実技のレッスンでは、ミッターマイヤー先生が熱心にレッスンをして下さいました。先生は、アカデミーに来ると挨拶をしながら毎回面白いことを言って私たちを楽しませてリラックスさせて下さる優しい先生でした。レッスンではバッハを見て頂いたのですが、リズムと発音を重点的に指導して頂きました。音楽の構成をアウフタクト的に全て弾くようにとアドバイスを頂き、その為フレージングもより立体的に変化して行きました。ティンパニのレッスンでは先生がティンパニストですのでリズムや音色で更に細かい指導をして頂きました。特に熱心に教えて頂いたのは、ベートーヴェンの交響曲第七番に出てくるティンパニのリズムです。「日本人はこのリズムが苦手だね」と言いながら先生と一緒に手順も直し、とても勉強になりました。その他にもワルツのティンパニの叩き方もダンスの動きと交えてより分かりやすくポイントを教えて頂きました。先生のレッスンで一番参考になったことはやはり、西洋的なリズムの感じ方です。私たちには無いもので、先生のものは体に染みついた拍の感じ方だな…と肌で感じました。

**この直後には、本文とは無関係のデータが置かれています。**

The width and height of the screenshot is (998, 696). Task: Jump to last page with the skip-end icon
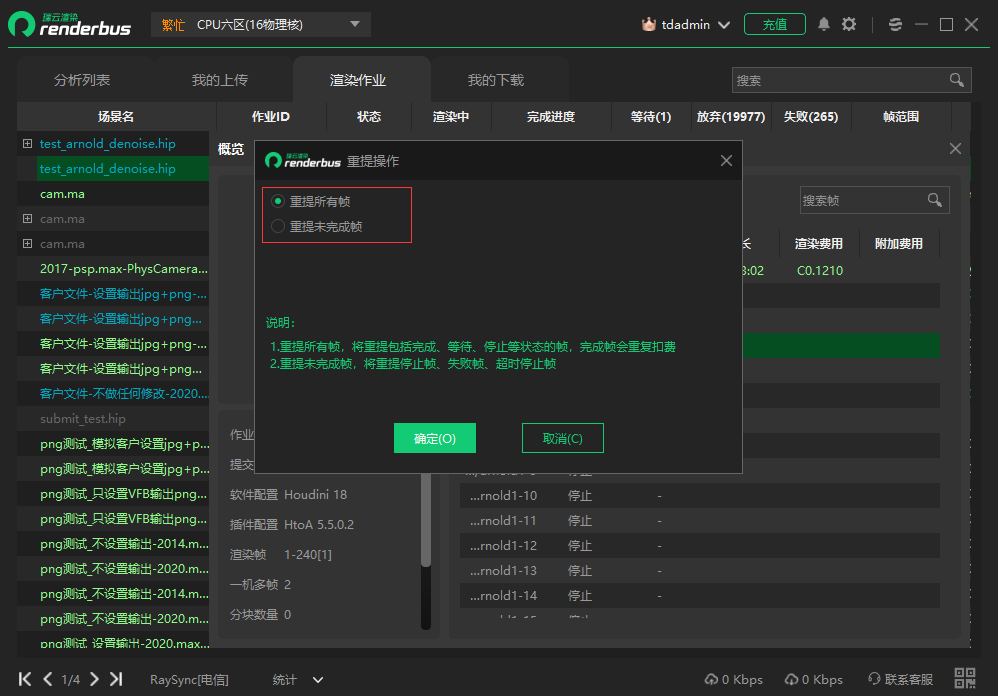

私にとってウィーン研修は音楽や文化を実際に体感することのできる素晴らしい機会となりました。また、ミッターマイヤー先生にお会いして先生の演奏を生で聞けたことも、私の音楽にとって、いい”栄養”になり、外の世界への視野も広がりました。日本ではなかなか学ぶことができない体験をさせて頂いたので、演奏の面は勿論のこと、指導の面でも生かしていきたいと思っています。